__Kutipan__:
Chanelmuslim.com – Siapakah yang dapat memaksa tatkala dendam sudah merasuk hati sulit untuk disembuhkan. Tapi siapa pula yang dapat menolak ketika hidayah menembus jiwa. Dendam tak terperi pun akan hilang tanpa bekas hingga menjadi cinta sejati. Inilah sebuah kisah yang penuh hikmah yang dikutip dari situs www.parentingnabawiyah.com.
Mari kita merenung sejenak. Menapaki kisah sosok yang Allah pilih memeluk Islam tidak sedari awal. Selama lebih dari 20 tahun ia memusuhi Islam dan kaum Muslimin. Sampai cahaya hidayah itu masuk ke dalam jiwanya. Meski ia banyak tertinggal, namun tidak mengurangi kemuliaannya. Ia menjadi bagian dari pujian: yang terbaik di antara kalian pada masa jahiliyyah pantas menjadi yang terbaik di antara kalian pada masa Islam.
Baca Juga: Dendam karena Tertekan, Mantan Suami dari Keluarga Bangsawan
Dari Dendam Hingga Menjadi Cinta Sejati
Ia sosok perempuan cerdas. Sangat fasih dalam berbahasa. Pujangga yang cerdik. Keberaniannya mengalahkan sebagian pria. Kepercayaan dirinya tinggi. Tekadnya sangat kuat. Pandangannya tajam. Yang membayar dendam kesumat dengan cinta penuh pengorbanan. Yang menukar pekat kejahiliyyahan dengan Islam yang terang benderang. Al Mishri (2014:333) mengutip pandangan Adz Dzahabi tentang sosok ini dalam Taarikhul Islam, “… termasuk wanita Quraisy yang paling cantik dan cerdas.” Siapakah ia? Ia adalah Hindun binti ‘Utbah.
Al Mishri (2014:332) menuliskan, “Jika anda pernah menyaksikan seorang manusia yang mengalami dua periode berbeda, yakni periode kafir dan periode iman, maka anda akan menemukannya pada periode kedua sebagai sosok yang berbeda seutuhnya dari keadaan periode pertama.”
Hindun binti ‘Utbah masuk Islam pada hari pembebasan kota Mekah. Setelah Rasulullah membaiat kaum laki-laki, beliau membaiat kaum perempuan, termasuk istri Abu Sufyan ini. Ia menyamar karena takut dikenali oleh Rasulullah. Ia malu karena perbuatannya terhadap Hamzah ra.
Apa yang dilakukan Hindun terhadap paman kesayangan Nabi itu adalah luapan emosi dan kebencian karena kehilangan orang-orang yang dicintainya. Dalam perang Badar, ‘Utbah sang ayah, Syaibah sang paman, dan Al Walid bin ‘Utbah saudara kandungnya tewas di tangan kaum Muslimin.
Al Mishri (2014:334) pun menguraikan, “Pamannya terbunuh oleh Hamzah seorang diri, sedangkan ayahnya terbunuh oleh Hamzah dan Ali bin Abi Thalib. Oleh sebab itu, Hindun tidak pernah bisa tidur nyenyak karena memikirkan cara untuk membalas dendam…”

Beberapa entri

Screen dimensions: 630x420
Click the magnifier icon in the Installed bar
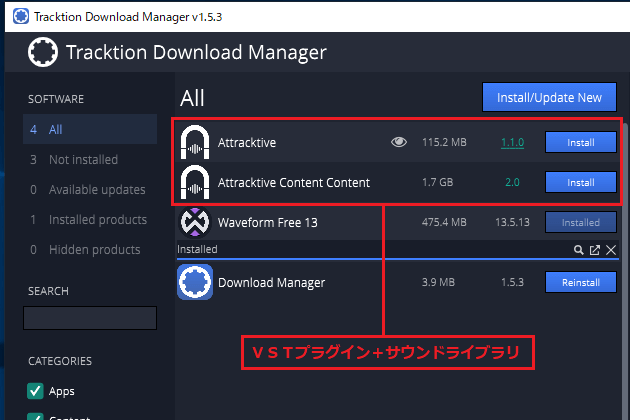(x=578, y=250)
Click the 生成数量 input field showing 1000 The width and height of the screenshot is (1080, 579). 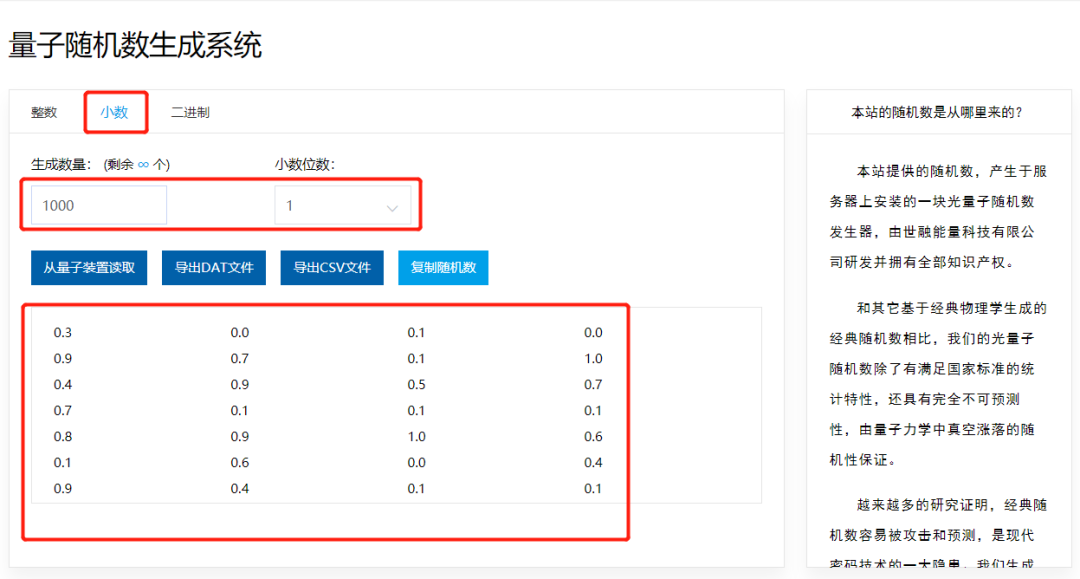[98, 206]
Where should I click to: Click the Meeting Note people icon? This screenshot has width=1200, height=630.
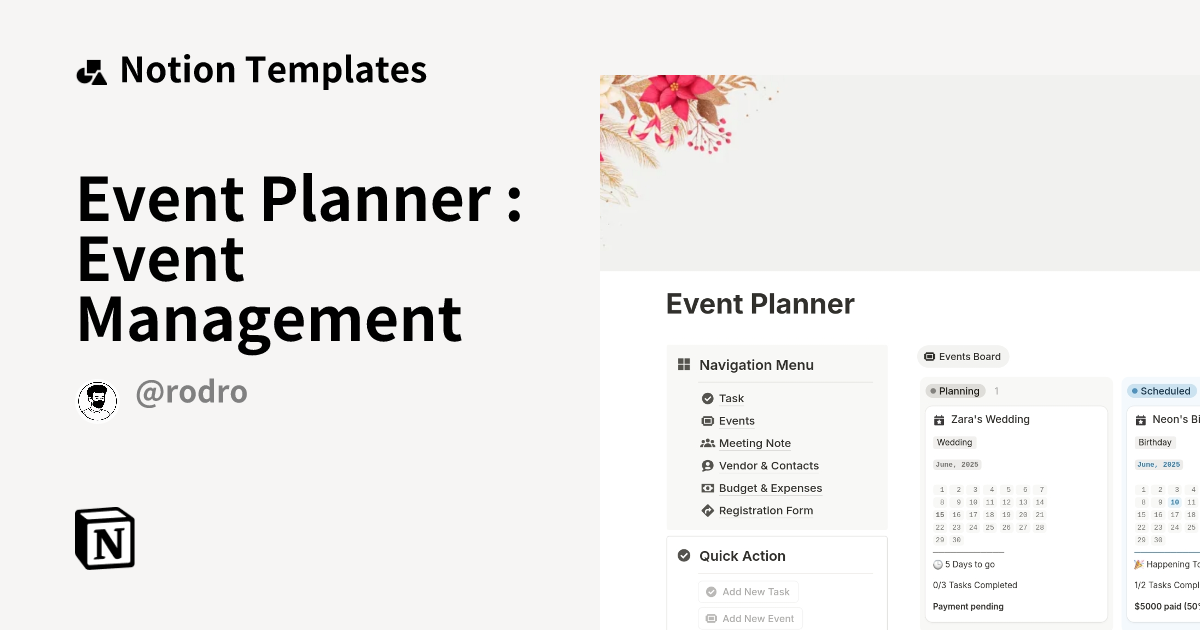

__Daftar Tugas__:
**a)** Menurut kisah tentang Hindun binti ‘Utbah, pada hari apa ia masuk Islam?
**b)** Lanjutkan kisah tentang Hindun binti ‘Utbah, mulai setelah kalimat terakhirnya.

__Jawaban Tugas__:
**a)** Pada hari pembebasan kota Mekah.

**b)**
Jiwa yang terguncang karena kekalahan di Badar, serta kematian orang-orang tersayang mendorong Hindun mengobarkan semangat musyrikin Quraisy untuk kembali berperang. Kemudian ia mendoktrin Wahsy (budak Jabir bin Muth’im yang ditugaskan membunuh Hamzah) dengan kedengkian-kedengkiannya dan menjelaskan peran yang harus diembannya. Hindun menjanjikan perhiasan-perhiasan yang paling mahal untuknya sebagai imbalan jika ia berhasil dengan misinya: membunuh Hamzah ra.
Perang Uhud pecah. Wahsyi berhasil membunuh Singa Allah, paman Nabi Shallahu ‘alaihi wa Sallam tercinta. Berita ini disambut gembira oleh Hindun. Ia bersama wanita-wanita musyrik datang untuk merusak tubuh pasukan muslim yang telah gugur dengan cara yang sangat biadab. Hindun memutilasi tubuh Hamzah ra.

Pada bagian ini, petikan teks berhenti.